▶ **YOUR INSTRUCTIONS**:
Please rewrite the records below, putting "image" wherever "screenshot" appears and changing nothing else. Omit the pictures from your answer.

________________________

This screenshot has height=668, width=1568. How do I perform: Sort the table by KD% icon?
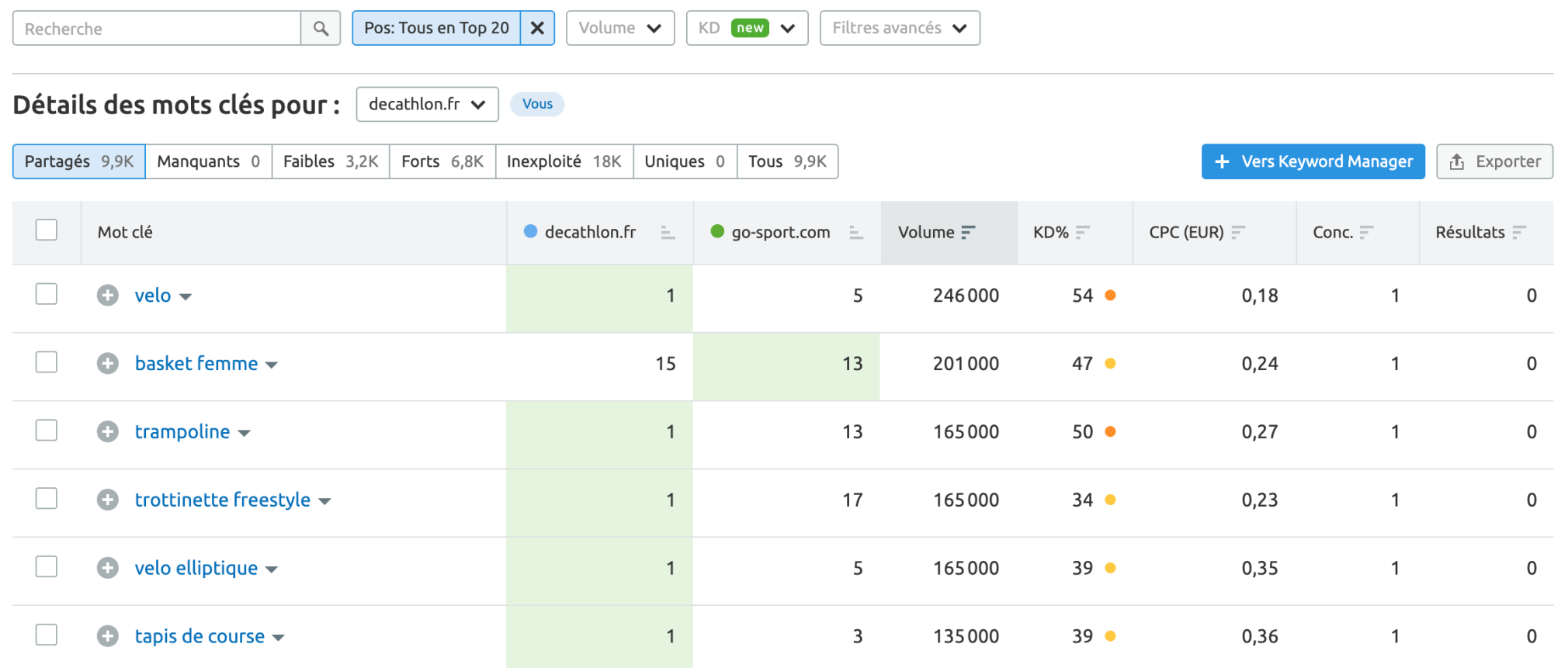[x=1083, y=233]
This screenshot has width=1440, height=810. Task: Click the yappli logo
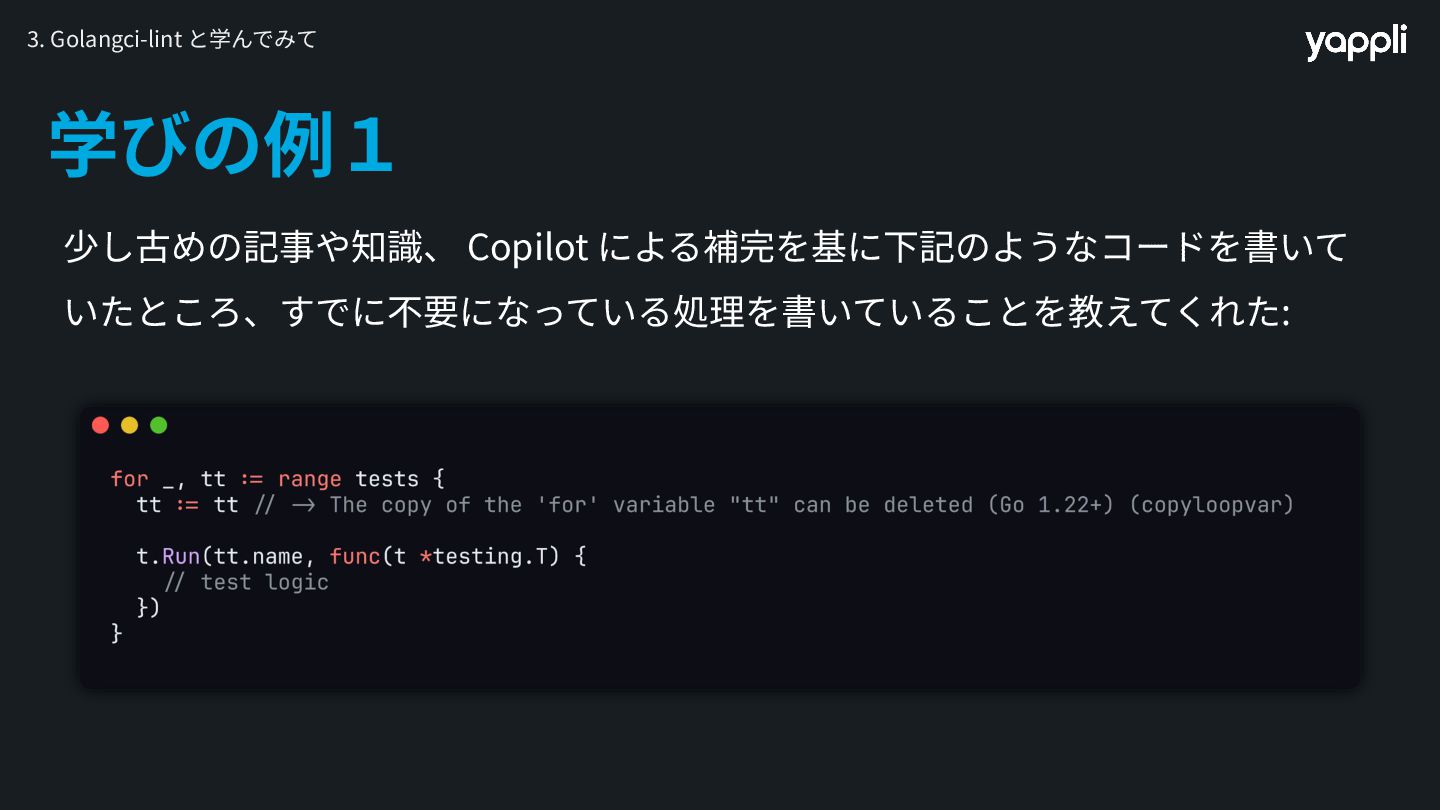(1355, 42)
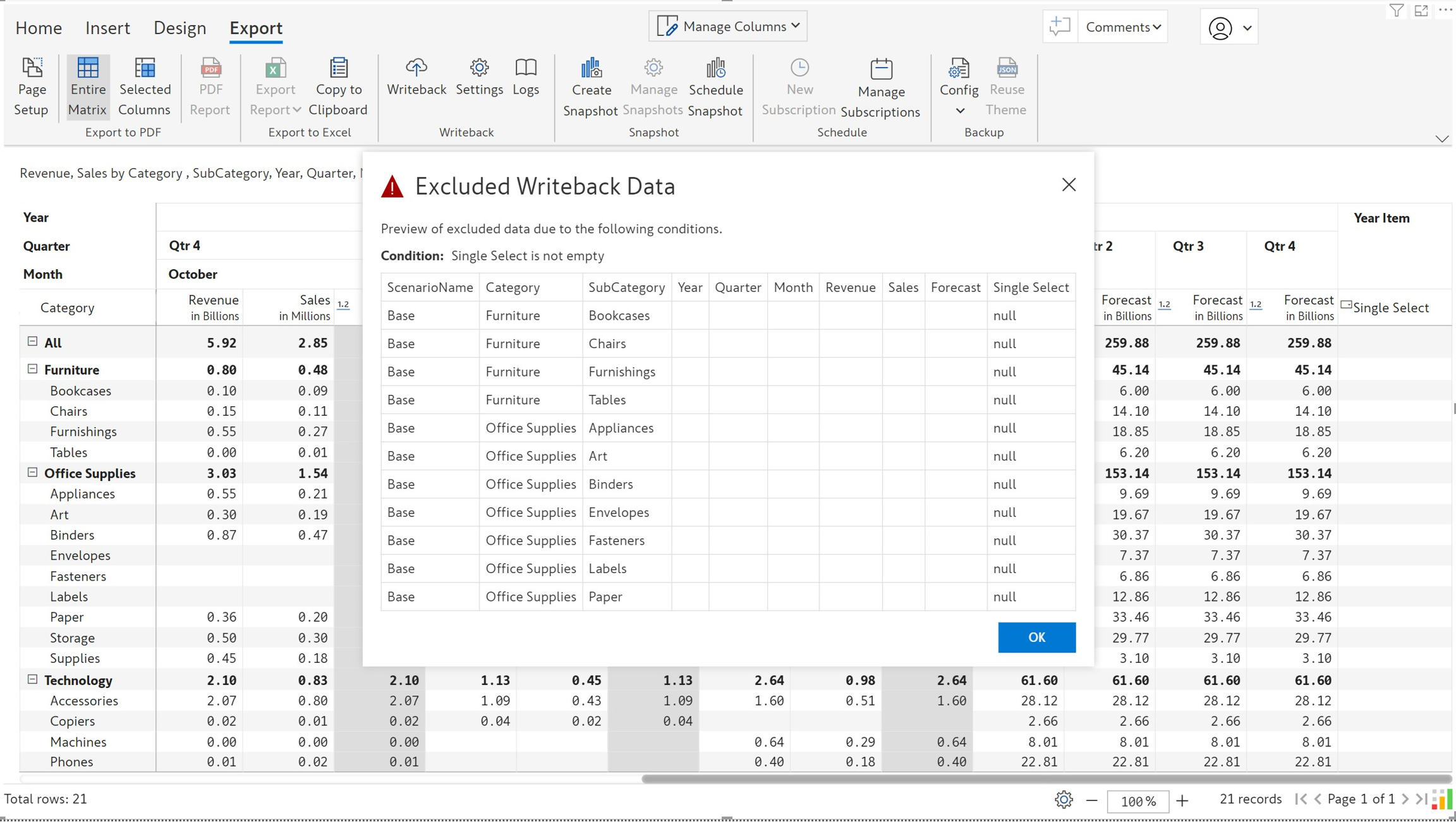
Task: Open the Manage Columns dropdown
Action: 728,27
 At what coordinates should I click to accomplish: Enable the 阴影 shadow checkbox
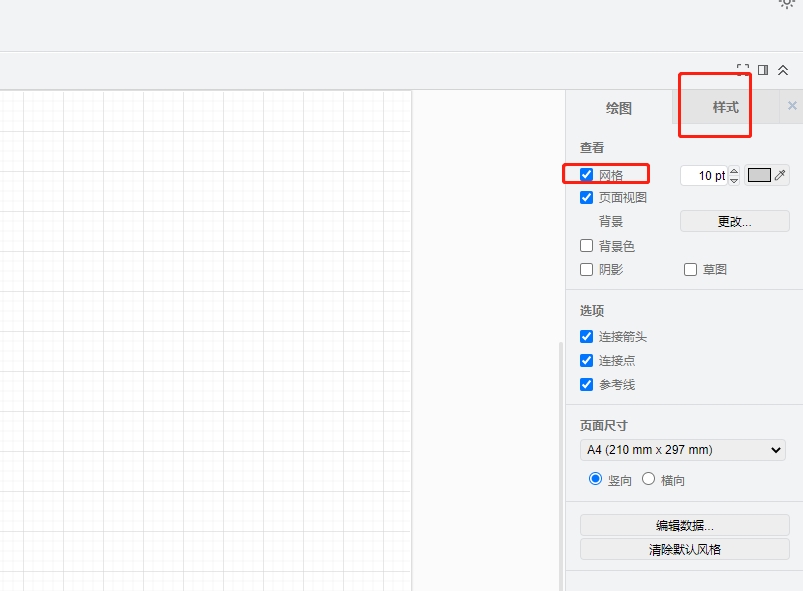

________________________

▶ **WORKED ANSWER**:
This image has height=668, width=1568. How do I perform: Sort the table by KD% icon?
[x=1083, y=233]
This image has width=1440, height=810. Task: Click the yappli logo
(1355, 42)
Task: Open the Manage Columns dropdown
Action: 728,27
 At what coordinates should I click to accomplish: Enable the 阴影 shadow checkbox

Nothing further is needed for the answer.